YOUR GOAL:
The whole listing needs to be restated word for word.

RECORDS:

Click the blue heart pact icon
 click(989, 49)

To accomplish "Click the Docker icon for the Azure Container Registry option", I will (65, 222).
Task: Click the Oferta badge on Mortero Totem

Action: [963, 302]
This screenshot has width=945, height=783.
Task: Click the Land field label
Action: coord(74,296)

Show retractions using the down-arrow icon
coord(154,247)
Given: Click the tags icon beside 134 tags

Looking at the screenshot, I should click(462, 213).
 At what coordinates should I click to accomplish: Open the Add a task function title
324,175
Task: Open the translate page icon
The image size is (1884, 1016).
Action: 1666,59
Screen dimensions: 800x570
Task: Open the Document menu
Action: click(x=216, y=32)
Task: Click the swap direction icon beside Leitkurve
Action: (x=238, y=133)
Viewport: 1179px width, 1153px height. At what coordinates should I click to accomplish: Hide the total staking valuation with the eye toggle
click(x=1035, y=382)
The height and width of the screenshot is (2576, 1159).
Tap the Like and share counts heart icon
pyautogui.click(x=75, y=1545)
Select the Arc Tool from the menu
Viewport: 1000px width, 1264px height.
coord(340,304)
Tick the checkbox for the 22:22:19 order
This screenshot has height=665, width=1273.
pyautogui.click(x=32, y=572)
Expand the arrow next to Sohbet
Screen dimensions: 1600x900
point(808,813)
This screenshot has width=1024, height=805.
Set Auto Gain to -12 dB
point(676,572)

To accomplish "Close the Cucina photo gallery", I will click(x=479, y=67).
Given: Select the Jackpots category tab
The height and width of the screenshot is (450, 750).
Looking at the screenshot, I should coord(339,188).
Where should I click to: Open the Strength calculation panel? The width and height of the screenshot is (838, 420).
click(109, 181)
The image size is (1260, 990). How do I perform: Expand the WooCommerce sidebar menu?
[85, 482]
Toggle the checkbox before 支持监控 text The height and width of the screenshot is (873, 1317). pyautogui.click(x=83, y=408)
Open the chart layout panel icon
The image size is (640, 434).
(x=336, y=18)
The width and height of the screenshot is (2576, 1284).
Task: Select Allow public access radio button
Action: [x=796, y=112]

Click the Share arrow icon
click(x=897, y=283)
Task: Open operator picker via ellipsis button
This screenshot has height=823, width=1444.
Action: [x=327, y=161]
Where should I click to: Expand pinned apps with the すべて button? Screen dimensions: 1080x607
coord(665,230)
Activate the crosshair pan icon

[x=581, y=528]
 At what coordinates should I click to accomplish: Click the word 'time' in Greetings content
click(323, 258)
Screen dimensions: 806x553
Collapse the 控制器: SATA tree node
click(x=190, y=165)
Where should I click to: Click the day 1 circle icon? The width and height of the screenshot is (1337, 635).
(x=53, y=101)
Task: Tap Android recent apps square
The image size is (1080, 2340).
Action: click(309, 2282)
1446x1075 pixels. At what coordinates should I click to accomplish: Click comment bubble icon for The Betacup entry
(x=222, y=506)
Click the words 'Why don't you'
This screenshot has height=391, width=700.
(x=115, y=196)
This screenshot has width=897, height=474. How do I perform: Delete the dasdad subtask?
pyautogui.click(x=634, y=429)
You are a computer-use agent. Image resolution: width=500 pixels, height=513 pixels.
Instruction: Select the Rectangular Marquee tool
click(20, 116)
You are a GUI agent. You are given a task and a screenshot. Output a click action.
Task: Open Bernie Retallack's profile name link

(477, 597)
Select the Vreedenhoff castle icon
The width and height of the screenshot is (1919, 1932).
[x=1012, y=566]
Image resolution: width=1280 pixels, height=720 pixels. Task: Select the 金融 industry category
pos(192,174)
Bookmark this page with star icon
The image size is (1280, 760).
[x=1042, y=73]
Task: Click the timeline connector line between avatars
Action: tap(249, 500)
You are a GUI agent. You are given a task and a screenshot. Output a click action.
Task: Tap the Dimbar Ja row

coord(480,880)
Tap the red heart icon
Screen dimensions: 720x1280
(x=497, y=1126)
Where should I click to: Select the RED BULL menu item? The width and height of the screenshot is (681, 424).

WRITTEN RESPONSE:
Click the blue heart pact icon
 click(989, 49)

To accomplish "Click the Docker icon for the Azure Container Registry option", I will (65, 222).
Task: Click the Oferta badge on Mortero Totem

Action: [963, 302]
This screenshot has width=945, height=783.
Task: Click the Land field label
Action: coord(74,296)

Show retractions using the down-arrow icon
coord(154,247)
Given: Click the tags icon beside 134 tags

Looking at the screenshot, I should click(462, 213).
 At what coordinates should I click to accomplish: Open the Add a task function title
324,175
Task: Open the translate page icon
The image size is (1884, 1016).
Action: 1666,59
Screen dimensions: 800x570
Task: Open the Document menu
Action: click(x=216, y=32)
Task: Click the swap direction icon beside Leitkurve
Action: (x=238, y=133)
Viewport: 1179px width, 1153px height. At what coordinates should I click to accomplish: Hide the total staking valuation with the eye toggle
click(x=1035, y=382)
The height and width of the screenshot is (2576, 1159).
Tap the Like and share counts heart icon
pyautogui.click(x=75, y=1545)
Select the Arc Tool from the menu
Viewport: 1000px width, 1264px height.
coord(340,304)
Tick the checkbox for the 22:22:19 order
This screenshot has height=665, width=1273.
pyautogui.click(x=32, y=572)
Expand the arrow next to Sohbet
Screen dimensions: 1600x900
point(808,813)
This screenshot has width=1024, height=805.
Set Auto Gain to -12 dB
point(676,572)

To accomplish "Close the Cucina photo gallery", I will click(x=479, y=67).
Given: Select the Jackpots category tab
The height and width of the screenshot is (450, 750).
Looking at the screenshot, I should coord(339,188).
Where should I click to: Open the Strength calculation panel? The width and height of the screenshot is (838, 420).
click(109, 181)
The image size is (1260, 990). How do I perform: Expand the WooCommerce sidebar menu?
[85, 482]
Toggle the checkbox before 支持监控 text The height and width of the screenshot is (873, 1317). pyautogui.click(x=83, y=408)
Open the chart layout panel icon
The image size is (640, 434).
(x=336, y=18)
The width and height of the screenshot is (2576, 1284).
Task: Select Allow public access radio button
Action: [x=796, y=112]

Click the Share arrow icon
click(x=897, y=283)
Task: Open operator picker via ellipsis button
This screenshot has height=823, width=1444.
Action: [x=327, y=161]
Where should I click to: Expand pinned apps with the すべて button? Screen dimensions: 1080x607
coord(665,230)
Activate the crosshair pan icon

[x=581, y=528]
 At what coordinates should I click to accomplish: Click the word 'time' in Greetings content
click(323, 258)
Screen dimensions: 806x553
Collapse the 控制器: SATA tree node
click(x=190, y=165)
Where should I click to: Click the day 1 circle icon? The width and height of the screenshot is (1337, 635).
(x=53, y=101)
Task: Tap Android recent apps square
The image size is (1080, 2340).
Action: click(309, 2282)
1446x1075 pixels. At what coordinates should I click to accomplish: Click comment bubble icon for The Betacup entry
(x=222, y=506)
Click the words 'Why don't you'
This screenshot has height=391, width=700.
(x=115, y=196)
This screenshot has width=897, height=474. How do I perform: Delete the dasdad subtask?
pyautogui.click(x=634, y=429)
You are a computer-use agent. Image resolution: width=500 pixels, height=513 pixels.
Instruction: Select the Rectangular Marquee tool
click(20, 116)
You are a GUI agent. You are given a task and a screenshot. Output a click action.
Task: Open Bernie Retallack's profile name link

(477, 597)
Select the Vreedenhoff castle icon
The width and height of the screenshot is (1919, 1932).
[x=1012, y=566]
Image resolution: width=1280 pixels, height=720 pixels. Task: Select the 金融 industry category
pos(192,174)
Bookmark this page with star icon
The image size is (1280, 760).
[x=1042, y=73]
Task: Click the timeline connector line between avatars
Action: tap(249, 500)
You are a GUI agent. You are given a task and a screenshot. Output a click action.
Task: Tap the Dimbar Ja row

coord(480,880)
Tap the red heart icon
Screen dimensions: 720x1280
(x=497, y=1126)
Where should I click to: Select the RED BULL menu item? The width and height of the screenshot is (681, 424).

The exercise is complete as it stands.